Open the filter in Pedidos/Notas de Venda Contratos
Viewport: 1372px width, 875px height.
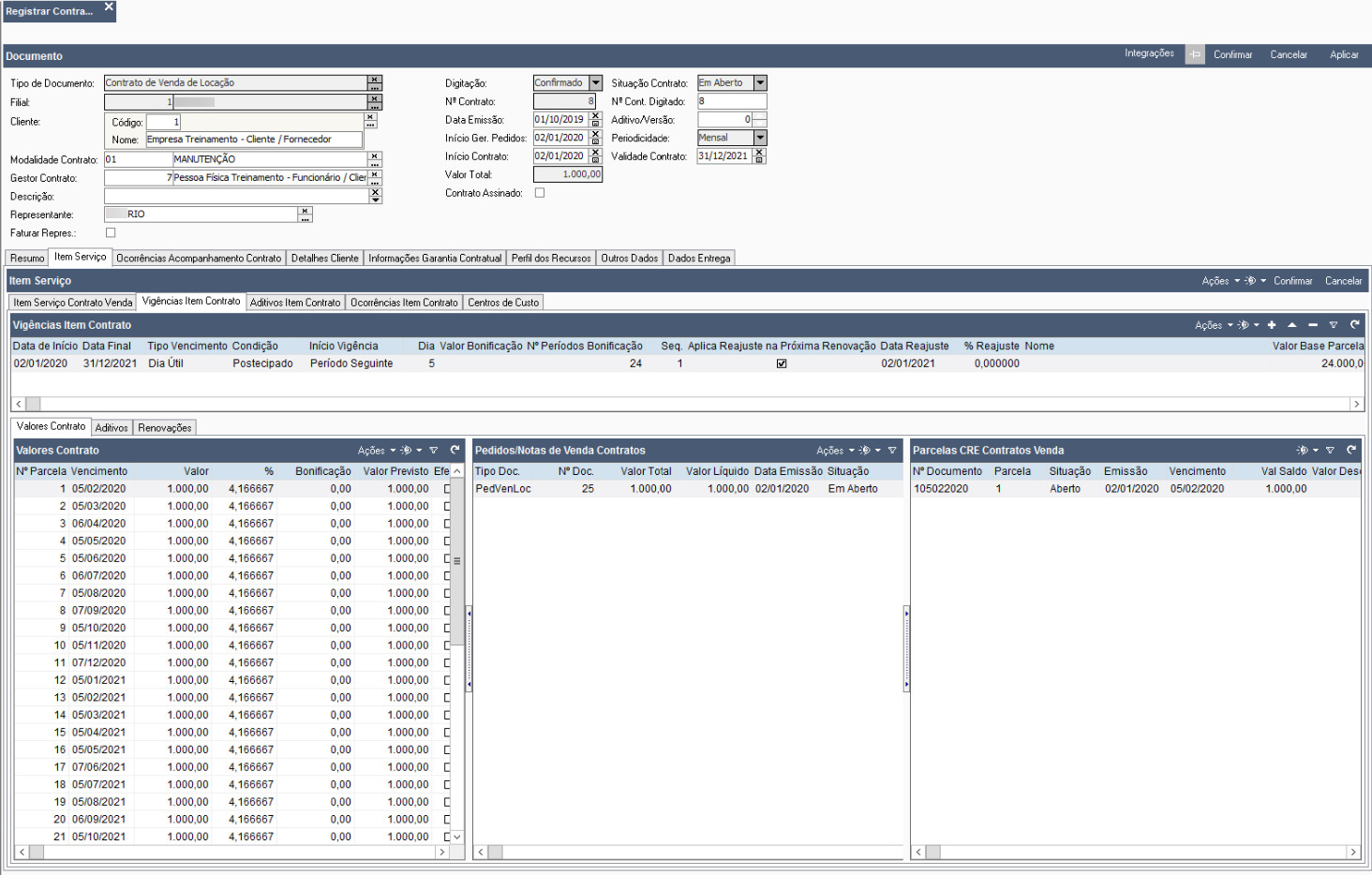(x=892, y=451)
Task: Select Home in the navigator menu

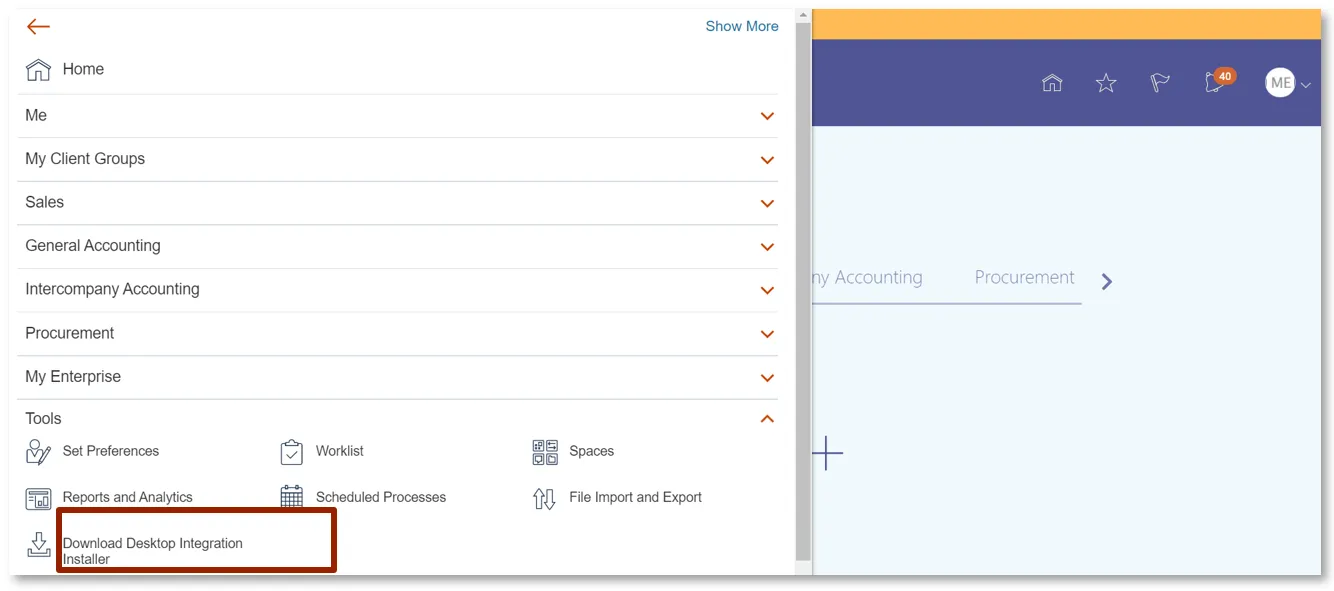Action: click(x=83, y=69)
■ ■ ■ ■ ■ ■ ■
• [TASK TO COMPLETE]: The needed output is the lines from the one with "Viewport: 1372px width, 875px height." through the end of the listing, written out exactly, both ends included, pictures excluded.

• [REPLY TO THE EXERCISE]:
Viewport: 1372px width, 875px height.
(x=892, y=451)
Task: Select Home in the navigator menu

Action: click(x=83, y=69)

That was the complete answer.